A few weeks after this, Mr. Hill was much depressed in spirits, partly from bodily illness, partly because he was about to leave Cambridge and its surrounding villages, where he had latterly so frequently preached, but chiefly from the fact that he was going home, where he would again meet the frowns of his honored parents, for what they deemed his overrighteousness. In the midst of all this, however, he knew that he would meet at Hawkstone, his father's residence, the cordial welcome of his sister and elder brother, Richard Hill, afterwards a baronet. This gentleman had lately become a village preacher and a visitor of prisons, like his brother. Under these circumstances he was addressed by Whitefield, in his own peculiar and energetic style: "What said our Lord to Martha? 'Did I not say unto thee, If thou wouldest believe, thou shouldst see the glory of God?' Blessed, for ever blessed be the God and Father of our Lord Jesus Christ, for what he hath done for your dear brother. A preaching, prison-preaching, field-preaching esquire, strikes more than all the black gowns and lawn sleeves in the world. And if I am not mistaken, the great Shepherd and Bishop of souls will let the world, and his own children too, know that he will not be prescribed to in respect to men, or garbs, or places; much less will he be confined to any order or set of men under heaven. I wish you both much, very much prosperity. You will have it—you will have it. This is the way, walk ye in it. Both Tabernacle and [Tottenham Court-road] chapel pulpits shall be open to a captain or an esquire sent of God. The good news from Oxford is encouraging. Say what they will, preaching should be one part of the education of a student in divinity. I pray for you night and day."
========================================
> Written exercise 1: In the passage about Mr. Hill, which two family members did he expect would welcome him warmly at Hawkstone?
> Written exercise 2: Carry on the passage about Mr. Hill and Whitefield's letter from the point where it stops.

> Dataset extract:
========================================
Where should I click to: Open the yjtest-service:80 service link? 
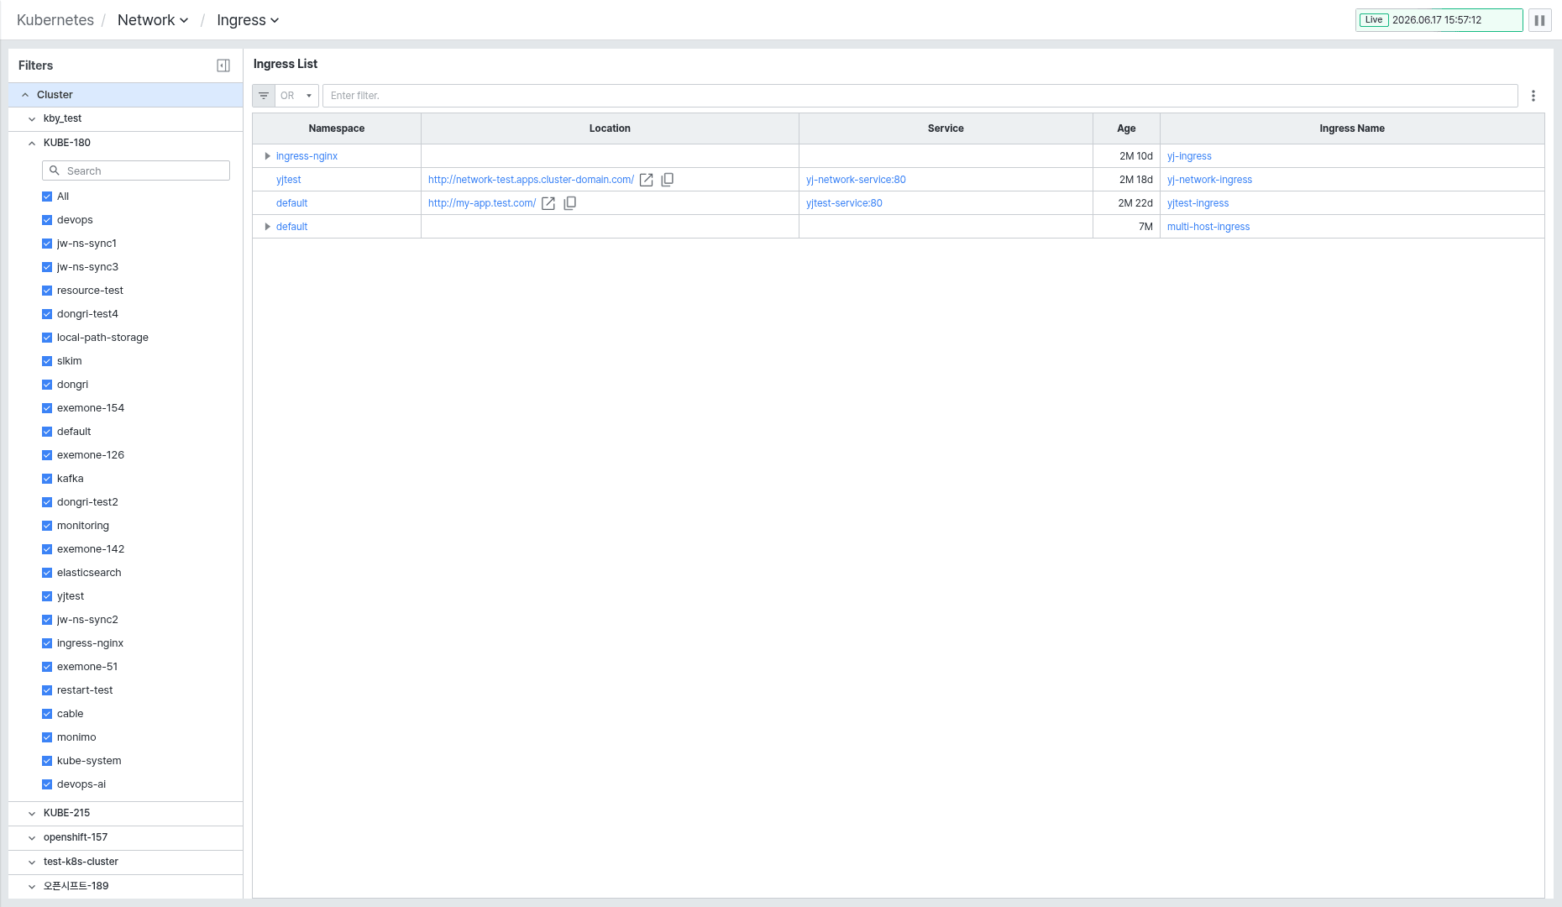pyautogui.click(x=844, y=203)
========================================
> Result 1: His sister and his elder brother, Richard Hill.

> Result 2:
On the arrival of Mr. Hill at his father's beautiful seat, it was his happiness to find that his brother Brian, afterwards useful as a clergyman, was added to the number of believers in Christ; he learned also, that one of his college friends had been threatened to have an exhibition, or yearly gift towards his university expenses, withdrawn, unless he renounced his evangelical doctrines and practices. The reader will now understand Mr. Whitefield's letter: "I have been sadly hindered from answering your last letter, delivered to me by your brother. I gave it him to read, and we had, I trust, a profitable conference. God be praised if another of your brothers is gained. What grace is this! Four or five out of one family—it is scarcely to be paralleled. Who knows but the root, as well as the branches, may be taken by and by? Abba, Father, all things are possible with thee! Steadiness and perseverance in the children will be one of the best means, under God, of convincing the parents. This present opposition I think cannot last very long; if it does, to obey God rather than man, when forbidden to do what is undoubted duty, is the invariable rule. Our dear Penty [afterwards the Rev. Thomas Pentycross] is under the cross at Cambridge. But

"'Satan thwarts, and men object,
Yet the thing they thwart effect.'

I should be glad if any one's exhibition was taken from him for visiting the sick, etc. It would vastly tend to the furtherance of the gospel; but Satan sees too far, I imagine, to play such a game now. Let him do his work; he is only a mastiff chained. Continue to inform me how he barks, and how far he is permitted to go in your parts; and God's people shall be more stirred up to pray for you all."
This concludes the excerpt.